As shown in Albert A. Pomeroy’s History and genealogy of the Pomeroy family, Frances Pomeroy was born 22 November 1893, the daughter of Sanford and Mary (Lottimer) Pomeroy. Her father was an American artist living in Paris where Frances herself was born, and Frances never visited the United States until 1900, according to her 1915 passport application. Between 1908 and 1919, I found six separate records confirming her birth in 1893.[1]

Then, in 1920, as summarized in the Pomeroy genealogy, she returns to the United States permanently to get married. From that point on her age “changes” by two years.

I found this new “1895” birth date in twelve records, including her death certificate and gravestone, where her daughter was the informant.[2]

Frances’s husband Charles Warren Lippitt was born 15 May 1894. Frances was only six months older than Charles, but it appears that that was her reasoning to change her date of birth. Instead of both being 26, Charles and Frances were now 26 and 24, and Frances was a “respectable” eighteen months younger than her husband. The only record after 1920 that gives Frances’s correct 1893 birthdate is the above Pomeroy genealogy in 1922 (part 3). However, that date of birth had first appeared in part 2 of the same genealogy, published in 1912, when Frances was still using the 1893 date. Likely the genealogist kept the same date as had been earlier supplied and only updated her sketch with her marriage and how they met in France, and did not “update” her year of birth! Charles and Frances Lippitt divorced in 1937 and Frances still used the later date of birth on the 1940 census; her daughter supplied the same year on her mother’s death certificate and gravestone.

Being six months older than your husband may seem trivial to us, but this appears to have mattered to Frances in 1920! While not every age variation is as clear and deliberate as this one appears to be, it’s nonetheless an example of what could motivate an ancestor to “fudge” facts.

Notes

[1] Passenger lists in 1908 and 1919 provide an age; U.S. passport applications in 1915, 1916, 1918, and 1919 provide an exact date of birth.

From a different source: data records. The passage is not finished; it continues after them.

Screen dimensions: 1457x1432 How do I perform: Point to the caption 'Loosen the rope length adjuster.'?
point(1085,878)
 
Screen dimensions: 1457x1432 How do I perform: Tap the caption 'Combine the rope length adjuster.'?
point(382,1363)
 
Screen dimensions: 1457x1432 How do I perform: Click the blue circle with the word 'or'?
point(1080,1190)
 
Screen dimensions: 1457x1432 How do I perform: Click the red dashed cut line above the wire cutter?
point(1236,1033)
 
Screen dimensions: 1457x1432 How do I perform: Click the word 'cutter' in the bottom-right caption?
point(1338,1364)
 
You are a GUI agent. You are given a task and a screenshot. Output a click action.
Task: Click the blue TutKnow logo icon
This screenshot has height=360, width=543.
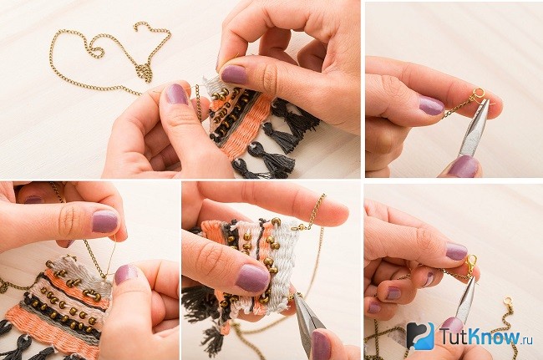click(420, 336)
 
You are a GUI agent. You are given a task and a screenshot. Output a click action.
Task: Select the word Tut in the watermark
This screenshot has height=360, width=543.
click(454, 337)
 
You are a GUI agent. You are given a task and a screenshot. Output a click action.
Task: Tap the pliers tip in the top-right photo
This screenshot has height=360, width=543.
click(487, 101)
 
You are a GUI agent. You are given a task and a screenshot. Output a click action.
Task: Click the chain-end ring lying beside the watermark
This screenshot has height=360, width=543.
click(508, 302)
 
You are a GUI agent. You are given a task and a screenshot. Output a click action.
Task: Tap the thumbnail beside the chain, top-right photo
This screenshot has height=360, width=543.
click(431, 105)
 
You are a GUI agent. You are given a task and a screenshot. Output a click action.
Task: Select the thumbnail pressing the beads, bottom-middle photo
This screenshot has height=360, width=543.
click(253, 278)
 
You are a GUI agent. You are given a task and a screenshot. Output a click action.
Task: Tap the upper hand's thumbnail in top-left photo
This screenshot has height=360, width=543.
click(234, 74)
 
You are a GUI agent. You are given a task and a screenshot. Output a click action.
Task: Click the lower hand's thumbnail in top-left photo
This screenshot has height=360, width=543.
click(176, 94)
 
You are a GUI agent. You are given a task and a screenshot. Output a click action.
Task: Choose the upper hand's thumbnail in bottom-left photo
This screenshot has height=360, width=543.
click(105, 221)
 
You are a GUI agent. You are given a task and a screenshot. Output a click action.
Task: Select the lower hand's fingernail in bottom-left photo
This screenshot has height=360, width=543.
click(125, 275)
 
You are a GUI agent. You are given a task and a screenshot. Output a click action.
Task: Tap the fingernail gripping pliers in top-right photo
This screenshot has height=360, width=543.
click(464, 166)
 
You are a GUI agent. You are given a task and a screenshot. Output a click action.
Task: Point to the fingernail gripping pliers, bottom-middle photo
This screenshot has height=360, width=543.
click(321, 344)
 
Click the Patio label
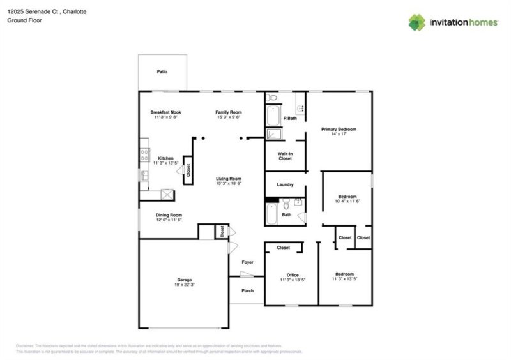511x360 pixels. click(x=162, y=72)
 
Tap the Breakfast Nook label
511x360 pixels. click(x=165, y=112)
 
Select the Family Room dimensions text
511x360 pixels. click(x=228, y=117)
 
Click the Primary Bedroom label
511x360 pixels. click(x=339, y=129)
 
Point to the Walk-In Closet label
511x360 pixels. click(x=285, y=156)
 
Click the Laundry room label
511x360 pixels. click(x=285, y=185)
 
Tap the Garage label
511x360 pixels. click(x=185, y=280)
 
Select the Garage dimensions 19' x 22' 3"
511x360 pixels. click(x=185, y=285)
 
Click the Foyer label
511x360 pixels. click(x=247, y=262)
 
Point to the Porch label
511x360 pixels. click(x=247, y=290)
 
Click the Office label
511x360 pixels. click(x=293, y=275)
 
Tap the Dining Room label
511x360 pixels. click(x=169, y=215)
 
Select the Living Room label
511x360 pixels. click(x=228, y=179)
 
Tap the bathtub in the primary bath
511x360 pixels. click(x=273, y=116)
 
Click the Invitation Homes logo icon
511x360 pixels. click(x=417, y=22)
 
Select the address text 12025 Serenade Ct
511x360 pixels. click(x=32, y=11)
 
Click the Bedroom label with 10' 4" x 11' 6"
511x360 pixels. click(x=347, y=196)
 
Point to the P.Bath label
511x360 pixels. click(x=290, y=118)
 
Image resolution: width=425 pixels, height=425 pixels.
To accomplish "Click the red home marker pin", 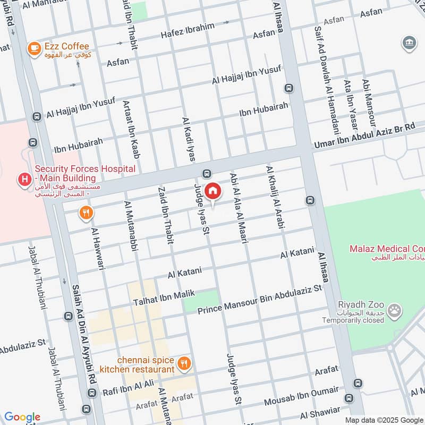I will coord(212,191).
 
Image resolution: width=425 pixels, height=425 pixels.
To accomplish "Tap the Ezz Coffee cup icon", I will coord(35,48).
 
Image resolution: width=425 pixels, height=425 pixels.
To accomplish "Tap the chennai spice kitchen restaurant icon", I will coord(184,364).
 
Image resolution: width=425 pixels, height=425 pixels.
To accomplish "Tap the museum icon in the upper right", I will coord(410,42).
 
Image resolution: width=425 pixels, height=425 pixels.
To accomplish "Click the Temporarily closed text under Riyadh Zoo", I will coord(353,320).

[2] 1920 New York City Marriage Certificate; Passenger lists from 1928, 1931, 1933, 1936; U.S. Passport applications from 1924; 1925 and 1935 Rhode Island State Census; 1930 and 1940 U.S. Federal Census; 1936 Social Security Application; Death Certificate and gravestone. As in the earlier passenger lists, only France’s age was given. Frances appears on lists of US. Citizens. Most people on these lists were given their full date of birth and U.S. birthplace. However, Frances (born in France) is only given her age with the notation that she is a U.S. citizen by virtue of being born to U.S. parents, or after 1920, by virtue of her marriage to an American citizen (citizenship rights for women in the U.S. at the time of their marriage in 1920 were dependent on the citizenship of their husbands).

About Christopher C. Child

Chris Child has worked for various departments at NEHGS since 1997 and became a full-time employee in July 2003. He has been a member of NEHGS since the age of eleven. He has written several articles in American Ancestors, The New England Historical and Genealogical Register, and The Mayflower Descendant. He is the co-editor of The Ancestry of Catherine Middleton (NEHGS, 2011), co-author of The Descendants of Judge John Lowell of Newburyport, Massachusetts (Newbury Street Press, 2011) and Ancestors and Descendants of George Rufus and Alice Nelson Pratt (Newbury Street Press, 2013), and author of The Nelson Family of Rowley, Massachusetts (Newbury Street Press, 2014). Chris holds a B.A. in history from Drew University in Madison, New Jersey.

25 thoughts on “Fudging facts

  1. My great grandmother, Jane Baldwin (Md Calendar of Wills) cut the page out of the family bible so as not to show that her second husband, Frederic Cotton, was 11 years younger. She didn’t throw the page away just hid it in a desk to be discovered after her death.

  2. All indications in this country are that my great-grandmother was born in 1884 in Italy. It’s on her headstone and in all other documents. It wasn’t until I was able to obtain her Italian birth record that I learned she was actually born in 1881. I’ve always wondered if she did it so the age gap between and her husband was only 3 years instead of 6. He was born in 1887. A 6-year fib would have made her a minor when they married, so that probably wasn’t a good idea.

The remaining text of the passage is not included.